Begin Raw records
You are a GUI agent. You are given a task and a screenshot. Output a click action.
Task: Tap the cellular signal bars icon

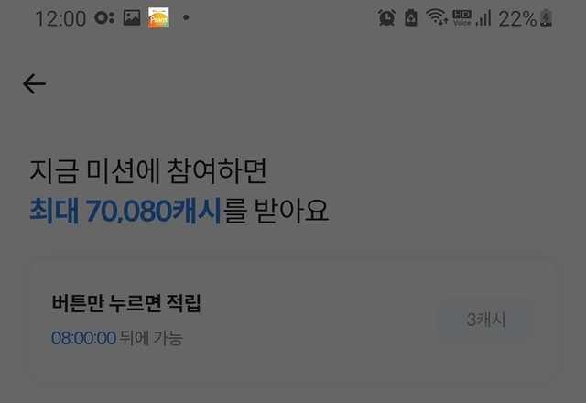point(483,18)
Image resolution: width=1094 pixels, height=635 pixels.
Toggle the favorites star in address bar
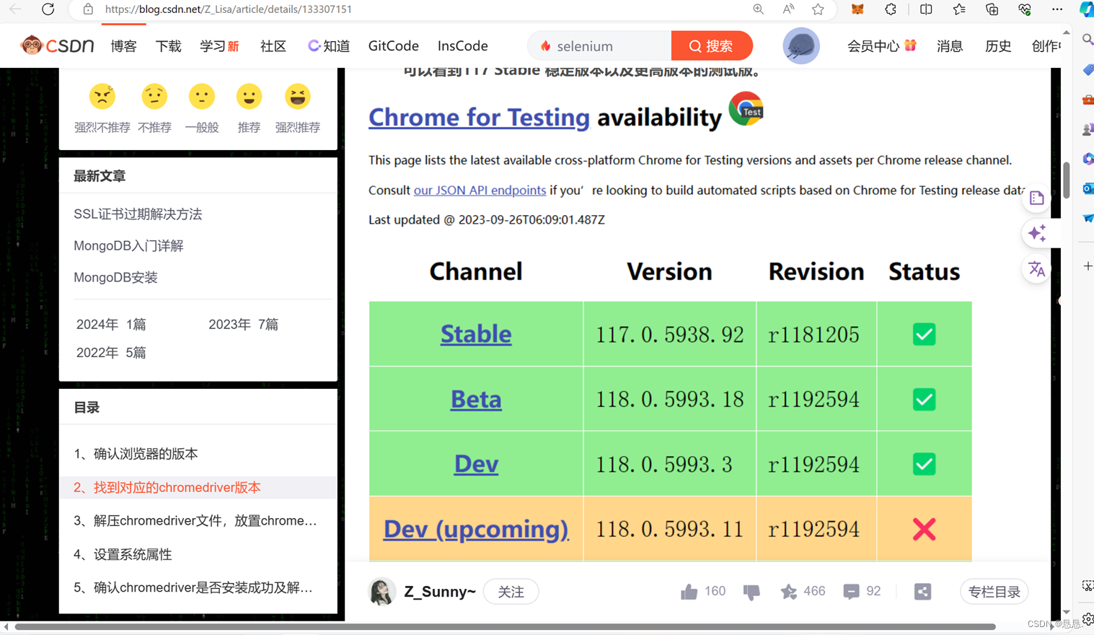pos(818,9)
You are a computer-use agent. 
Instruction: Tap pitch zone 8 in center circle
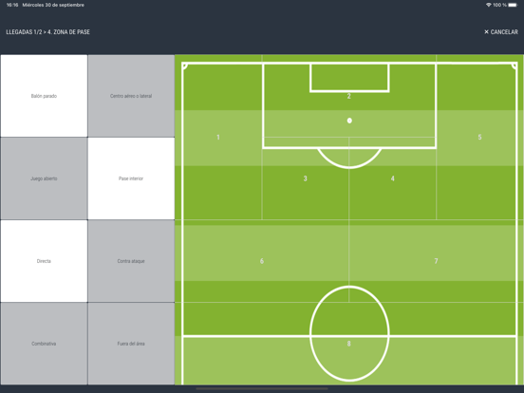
End Raw records
● Your task:
Write out the material above again, replacing "Tap" with "Click" everywhere and leaving all else unchanged; omit the pictures.

● Task response:
You are a GUI agent. You are given a task and a screenshot. Output a click action.
Task: Click the cellular signal bars icon

point(483,18)
Image resolution: width=1094 pixels, height=635 pixels.
Toggle the favorites star in address bar
pos(818,9)
You are a computer-use agent. 
Instruction: Click pitch zone 8 in center circle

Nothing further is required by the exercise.